= Beginning of Section =
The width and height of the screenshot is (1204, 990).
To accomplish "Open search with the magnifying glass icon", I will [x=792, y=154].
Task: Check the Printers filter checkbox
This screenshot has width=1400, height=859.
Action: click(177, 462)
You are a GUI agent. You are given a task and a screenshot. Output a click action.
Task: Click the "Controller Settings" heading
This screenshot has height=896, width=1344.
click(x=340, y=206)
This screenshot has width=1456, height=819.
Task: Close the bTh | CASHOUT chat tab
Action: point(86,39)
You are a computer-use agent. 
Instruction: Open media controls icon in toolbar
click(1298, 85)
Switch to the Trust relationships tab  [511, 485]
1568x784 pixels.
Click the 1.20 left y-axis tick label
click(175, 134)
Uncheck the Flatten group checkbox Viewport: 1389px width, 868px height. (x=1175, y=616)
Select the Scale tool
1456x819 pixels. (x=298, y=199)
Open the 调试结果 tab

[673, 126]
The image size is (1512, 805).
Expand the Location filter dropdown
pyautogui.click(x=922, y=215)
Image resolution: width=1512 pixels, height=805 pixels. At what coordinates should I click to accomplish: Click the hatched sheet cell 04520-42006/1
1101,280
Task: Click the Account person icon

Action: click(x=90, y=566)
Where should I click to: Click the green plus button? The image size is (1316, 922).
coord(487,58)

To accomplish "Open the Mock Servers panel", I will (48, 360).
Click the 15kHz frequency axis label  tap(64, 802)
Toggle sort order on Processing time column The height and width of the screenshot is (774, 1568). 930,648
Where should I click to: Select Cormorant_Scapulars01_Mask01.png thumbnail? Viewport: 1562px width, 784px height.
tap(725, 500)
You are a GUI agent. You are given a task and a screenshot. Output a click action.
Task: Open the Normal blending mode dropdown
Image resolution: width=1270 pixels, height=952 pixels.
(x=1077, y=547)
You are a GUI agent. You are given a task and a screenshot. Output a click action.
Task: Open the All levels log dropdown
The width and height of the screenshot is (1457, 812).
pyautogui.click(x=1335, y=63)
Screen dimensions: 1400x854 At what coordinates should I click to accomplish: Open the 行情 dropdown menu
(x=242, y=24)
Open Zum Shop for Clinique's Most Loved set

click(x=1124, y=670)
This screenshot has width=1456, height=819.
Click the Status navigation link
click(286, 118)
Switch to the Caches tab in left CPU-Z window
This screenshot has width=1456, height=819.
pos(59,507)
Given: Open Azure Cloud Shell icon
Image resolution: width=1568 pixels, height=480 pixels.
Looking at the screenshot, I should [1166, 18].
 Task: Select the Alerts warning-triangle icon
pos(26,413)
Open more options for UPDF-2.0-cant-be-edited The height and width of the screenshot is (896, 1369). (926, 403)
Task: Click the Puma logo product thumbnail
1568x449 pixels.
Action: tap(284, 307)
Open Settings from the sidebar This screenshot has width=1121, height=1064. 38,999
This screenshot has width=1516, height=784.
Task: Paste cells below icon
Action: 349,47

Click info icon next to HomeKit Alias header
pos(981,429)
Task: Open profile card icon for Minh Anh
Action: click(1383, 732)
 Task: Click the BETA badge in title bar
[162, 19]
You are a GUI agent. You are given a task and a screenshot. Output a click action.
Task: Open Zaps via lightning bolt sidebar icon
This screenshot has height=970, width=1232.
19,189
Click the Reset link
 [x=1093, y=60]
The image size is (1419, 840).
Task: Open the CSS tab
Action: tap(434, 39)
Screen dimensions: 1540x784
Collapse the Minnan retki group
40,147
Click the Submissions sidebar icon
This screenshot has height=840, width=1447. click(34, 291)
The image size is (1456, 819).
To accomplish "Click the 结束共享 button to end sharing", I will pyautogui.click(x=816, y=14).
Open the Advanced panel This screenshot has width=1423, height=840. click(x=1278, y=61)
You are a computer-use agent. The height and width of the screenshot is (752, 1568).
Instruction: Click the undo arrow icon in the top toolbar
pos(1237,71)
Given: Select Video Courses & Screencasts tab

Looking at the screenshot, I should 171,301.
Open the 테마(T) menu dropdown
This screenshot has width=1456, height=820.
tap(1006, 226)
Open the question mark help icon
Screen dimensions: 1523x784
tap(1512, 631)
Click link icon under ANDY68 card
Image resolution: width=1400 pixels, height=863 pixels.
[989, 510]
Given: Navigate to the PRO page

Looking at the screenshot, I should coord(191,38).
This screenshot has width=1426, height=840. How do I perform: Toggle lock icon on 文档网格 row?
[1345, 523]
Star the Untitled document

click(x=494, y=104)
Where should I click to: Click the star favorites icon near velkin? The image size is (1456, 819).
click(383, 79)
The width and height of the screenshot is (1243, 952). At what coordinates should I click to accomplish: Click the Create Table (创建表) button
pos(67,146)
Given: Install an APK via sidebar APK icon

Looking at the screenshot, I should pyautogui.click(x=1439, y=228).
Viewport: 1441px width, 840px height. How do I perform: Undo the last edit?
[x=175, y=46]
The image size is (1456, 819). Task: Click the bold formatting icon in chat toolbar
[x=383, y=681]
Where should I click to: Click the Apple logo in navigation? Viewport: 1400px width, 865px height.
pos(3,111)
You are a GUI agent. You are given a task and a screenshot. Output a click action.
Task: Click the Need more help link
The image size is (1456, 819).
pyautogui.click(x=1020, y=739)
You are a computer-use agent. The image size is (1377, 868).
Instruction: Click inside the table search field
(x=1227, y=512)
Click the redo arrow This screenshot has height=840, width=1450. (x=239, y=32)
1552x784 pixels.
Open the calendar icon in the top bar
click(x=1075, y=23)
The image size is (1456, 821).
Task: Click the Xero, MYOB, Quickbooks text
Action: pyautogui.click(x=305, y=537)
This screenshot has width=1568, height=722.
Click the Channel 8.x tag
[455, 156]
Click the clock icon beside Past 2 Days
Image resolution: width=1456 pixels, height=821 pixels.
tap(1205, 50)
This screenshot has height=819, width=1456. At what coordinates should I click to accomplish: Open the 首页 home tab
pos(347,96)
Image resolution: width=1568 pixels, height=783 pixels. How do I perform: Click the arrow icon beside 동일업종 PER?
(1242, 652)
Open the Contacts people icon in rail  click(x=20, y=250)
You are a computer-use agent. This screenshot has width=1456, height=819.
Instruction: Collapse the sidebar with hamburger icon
= End of Section =
Go through the data and copy every line that includes "panel".

To accomplish "Open the Mock Servers panel", I will (48, 360).
Open the Advanced panel This screenshot has width=1423, height=840. click(x=1278, y=61)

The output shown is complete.